Given data
----
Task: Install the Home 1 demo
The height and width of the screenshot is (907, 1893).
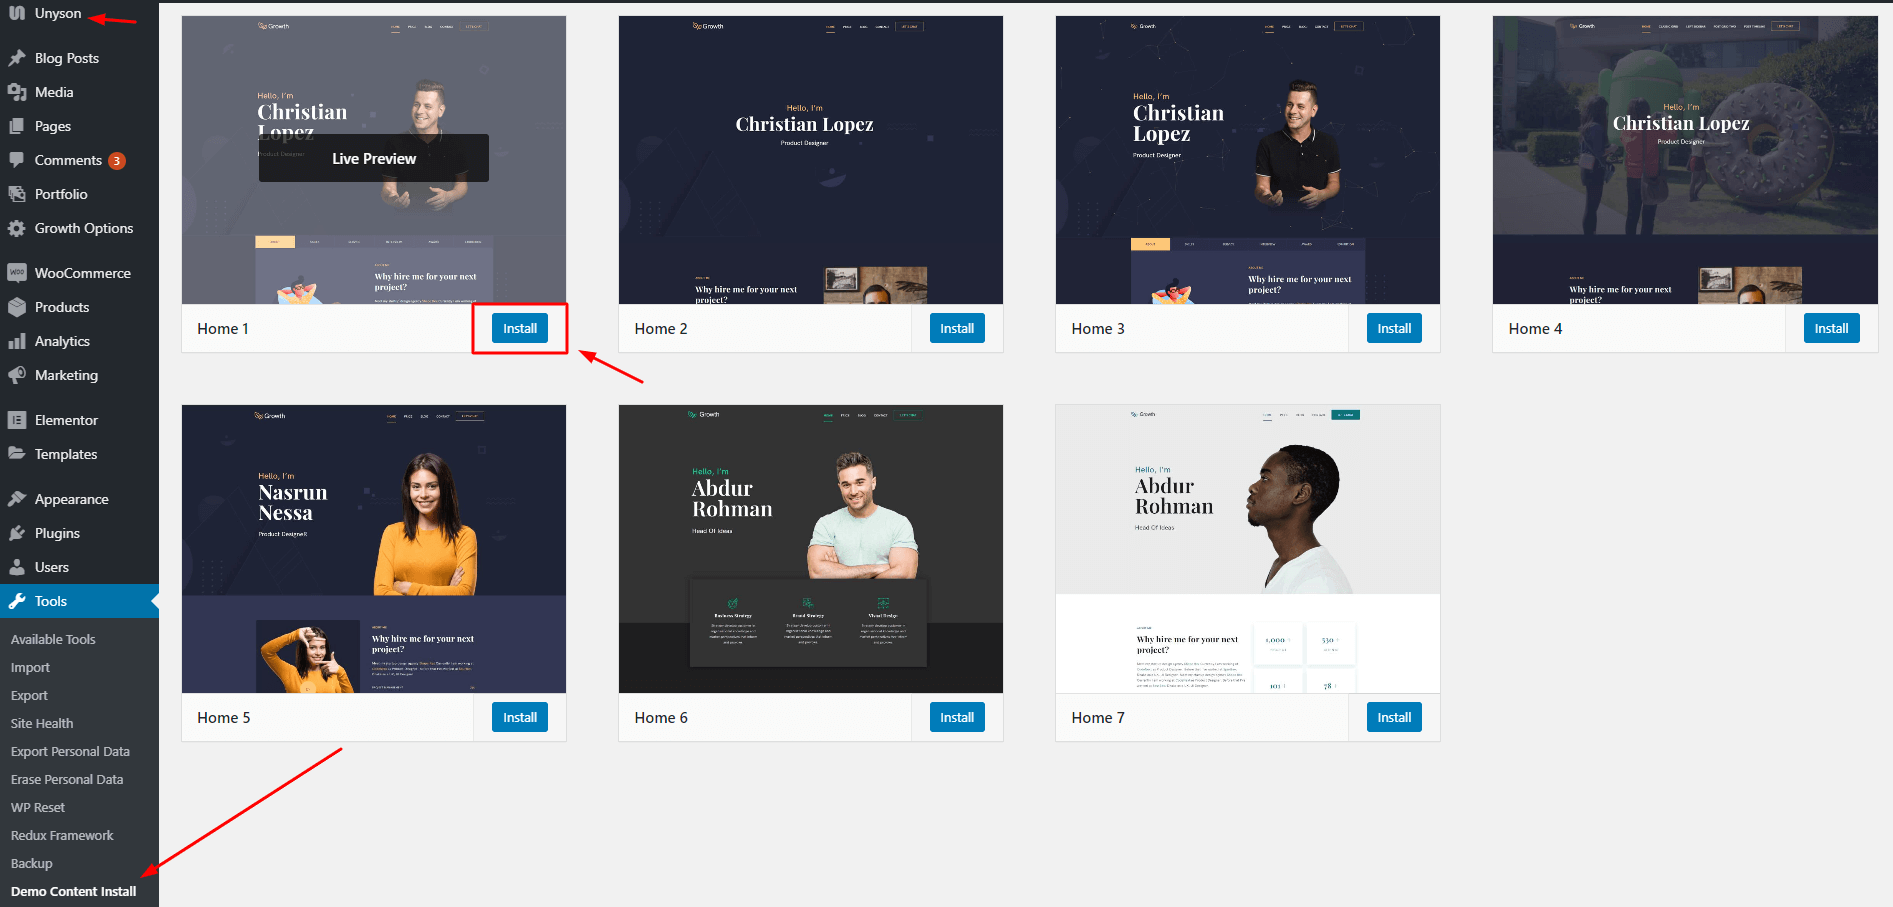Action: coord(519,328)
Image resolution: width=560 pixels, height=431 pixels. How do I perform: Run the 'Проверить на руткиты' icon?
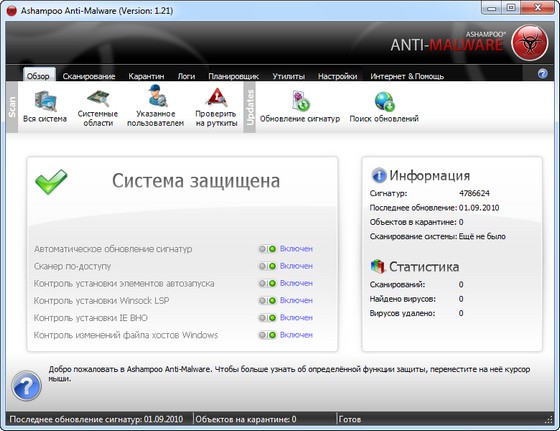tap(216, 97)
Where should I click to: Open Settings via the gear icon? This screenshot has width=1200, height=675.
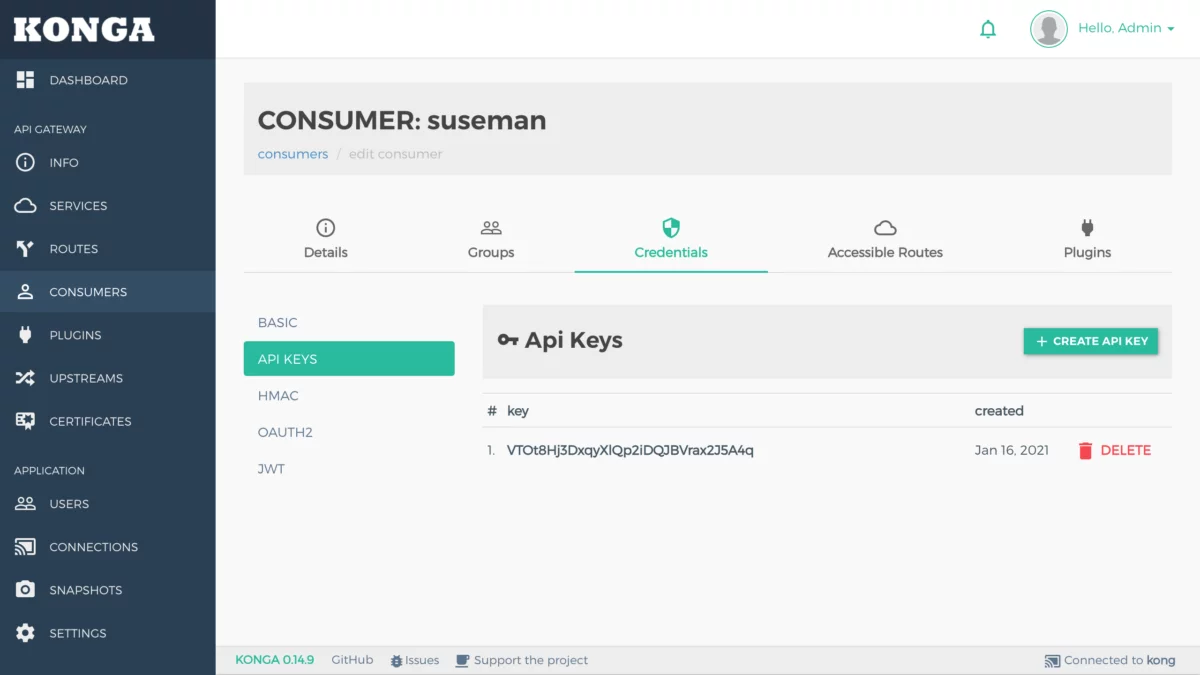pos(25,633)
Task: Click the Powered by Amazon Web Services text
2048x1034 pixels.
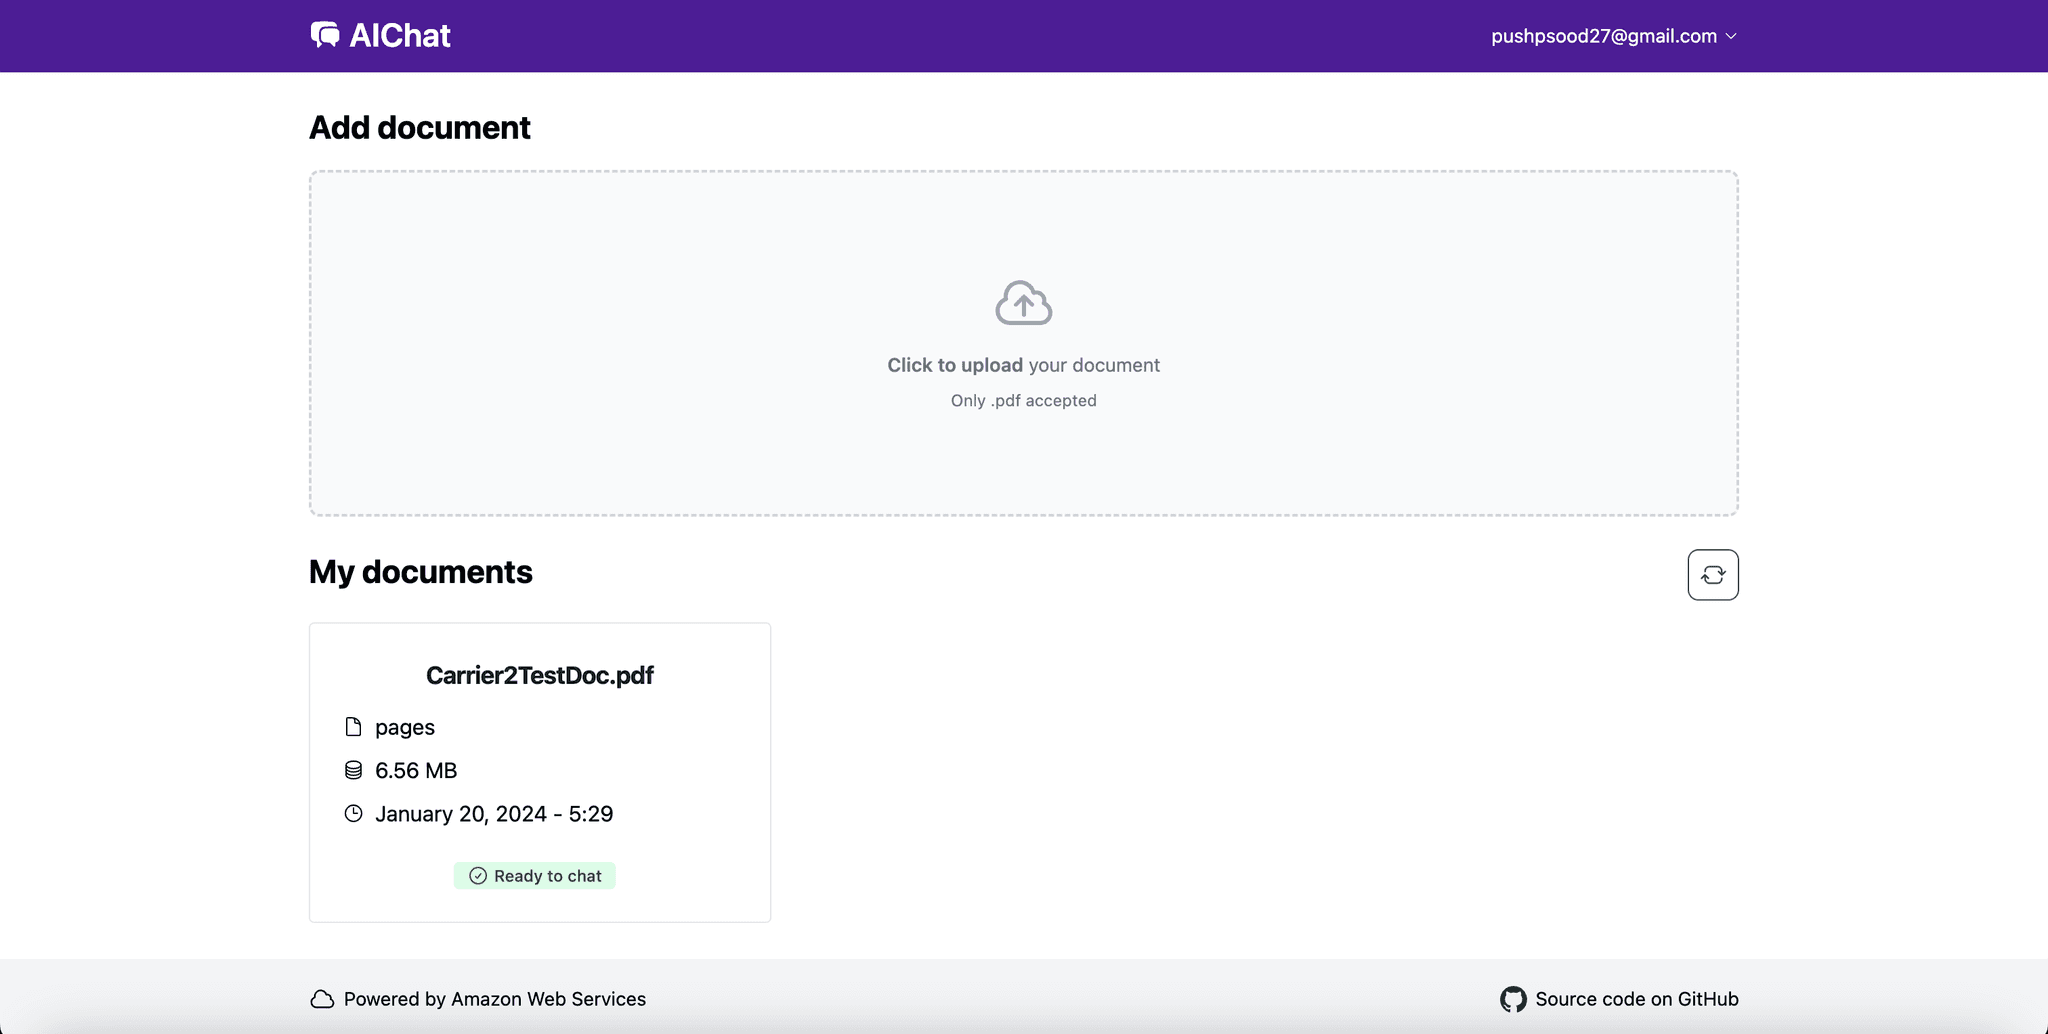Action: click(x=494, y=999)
----
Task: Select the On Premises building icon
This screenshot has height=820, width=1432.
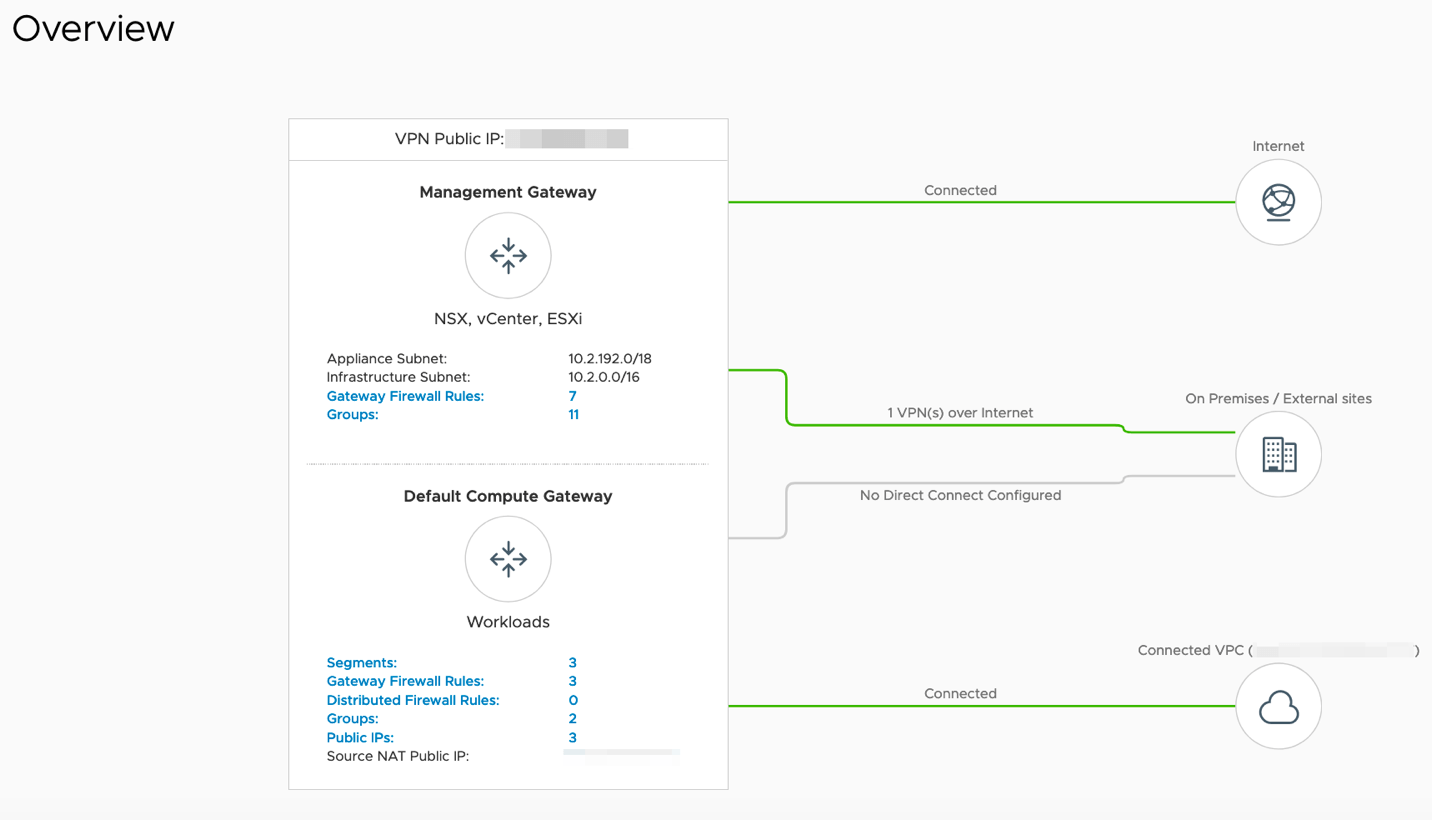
----
Retype the portion of the data above that starts on the line with "Task: Select the On Premises building icon" and finishes on the line with "This screenshot has height=820, width=1432.", including both of those lines.

Task: Select the On Premises building icon
This screenshot has height=820, width=1432.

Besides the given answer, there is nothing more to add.